--- EXERCISE DETAILS ---
From the line that holds "Carlington (617, 468)" to the last line of the data, copy everything exactly; leave out all the rest.
MATERIAL FOR THIS TASK below:
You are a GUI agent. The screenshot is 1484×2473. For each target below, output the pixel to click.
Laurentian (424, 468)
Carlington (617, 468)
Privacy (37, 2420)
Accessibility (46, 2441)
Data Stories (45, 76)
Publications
End of MATERIAL FOR THIS TASK.
--- ANSWER ---
Carlington (617, 468)
Privacy (37, 2420)
Accessibility (46, 2441)
Data Stories (45, 76)
Publications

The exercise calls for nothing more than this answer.